The heroine’s clothes might be memorable: a mauve silk gown, a white coat with mauve lapels, “a man’s double eyeglass with a tortoiseshell frame, and, on a “warm October day,” a giant bearskin. A polar bear, apparently, since it “filled the inside of the carriage as with a sheet of silky snow.” A different bearskin appears 150 pages later, but a black (“inky”) one, now the setting for literally steamy hothouse sex (“The hothouse was heated to such a point that he fainted on the bearskin,” Ch. IV, 157). That “he” was driving the bearskin-filled barouche back on page 3. I am not convinced that The Kill is written with the care of Madame Bovary, but it is not simply slapped together.
The hothouse is given an elaborate description at the end of Chapter I, when the narrator abandons his heroine (she is busy eavesdropping on that driver and future lover) for a two page botanical tour. Cyclanthus, dwarf fern, a banana tree, Abyssinian euphorbias.
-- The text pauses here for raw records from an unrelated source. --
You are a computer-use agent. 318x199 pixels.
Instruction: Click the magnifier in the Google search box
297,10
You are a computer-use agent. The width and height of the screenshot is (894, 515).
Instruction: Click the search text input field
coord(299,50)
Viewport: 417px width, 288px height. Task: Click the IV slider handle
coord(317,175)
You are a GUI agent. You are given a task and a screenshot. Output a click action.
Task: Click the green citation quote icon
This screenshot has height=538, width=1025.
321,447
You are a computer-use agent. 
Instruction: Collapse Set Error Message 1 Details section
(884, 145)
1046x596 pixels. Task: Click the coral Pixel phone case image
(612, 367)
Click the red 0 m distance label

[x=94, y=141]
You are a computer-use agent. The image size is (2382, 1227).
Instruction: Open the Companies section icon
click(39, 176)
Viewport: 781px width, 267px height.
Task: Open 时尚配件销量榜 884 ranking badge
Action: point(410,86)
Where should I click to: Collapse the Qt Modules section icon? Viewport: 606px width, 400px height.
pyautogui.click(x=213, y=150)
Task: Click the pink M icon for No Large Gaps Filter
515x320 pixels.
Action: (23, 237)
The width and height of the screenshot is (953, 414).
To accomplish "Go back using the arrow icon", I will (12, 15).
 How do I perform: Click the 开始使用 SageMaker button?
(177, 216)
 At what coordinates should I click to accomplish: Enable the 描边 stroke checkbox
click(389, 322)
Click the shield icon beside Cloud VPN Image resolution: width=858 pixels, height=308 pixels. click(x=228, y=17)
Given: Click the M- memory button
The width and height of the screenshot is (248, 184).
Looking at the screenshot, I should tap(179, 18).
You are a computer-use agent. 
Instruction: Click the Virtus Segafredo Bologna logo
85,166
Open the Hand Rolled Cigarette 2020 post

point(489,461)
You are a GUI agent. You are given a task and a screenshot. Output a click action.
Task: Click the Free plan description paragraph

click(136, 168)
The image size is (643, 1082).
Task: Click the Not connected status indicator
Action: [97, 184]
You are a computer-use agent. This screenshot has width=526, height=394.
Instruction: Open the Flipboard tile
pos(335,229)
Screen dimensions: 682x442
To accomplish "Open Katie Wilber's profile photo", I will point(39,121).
Precision threatens to turn into a mere list, but each plant is also given an identifying detail or metaphor so that alsophilas look like “large pieces of porcelain made specially for the fruit of some gigantic dessert” and “deformed prickly cactuses” are “covered with hideous excrescences, oozing with poison.” As you can see, the omniscient narrator often describes things in ways that make me fear for his sanity. The flowers of a hibiscus:
resembled, it might have been imagined, the eager, sensual mouths of women, the red lips, soft and moist, of some colossal Messalina, bruised by kisses, and constantly renewed, with their hungry, bleeding smiles. (38)
The passive voice is amusing – “might have been.” This may be the smuttiest passage in the history of Wuthering Expectations, and thus it leads the narrator’s attention back to Renée who, surrounded by tropical plants, suggestive statuary, strange lighting effects (“glaucous masses with monstrous outlines”), and especially “[a]n indescribable perfume, potent, exciting… coarse and pestilential, laden with poison” has some sort of sensual epiphany which remains unfocused until she overhears her venal husband forcing the money plot into the sex plot (“’But in my share you valued each metre of frontage at two hundred and fifty francs.’”):
Renée, her mind wandering, her mouth dry and parched, took between her lips a sprig of the [venomous] tanghin tree that was level with her mouth, and sunk her teeth into one of its bitter leaves. (40)
And, cut. End of chapter. But we’ll return to the poisonous hothouse.
I became distracted by the carriages and plants. The Kill is also full of furniture. And dresses, unbelievable dresses. You should see the “Tahitian” number Renée wears near the end. But I have to move on.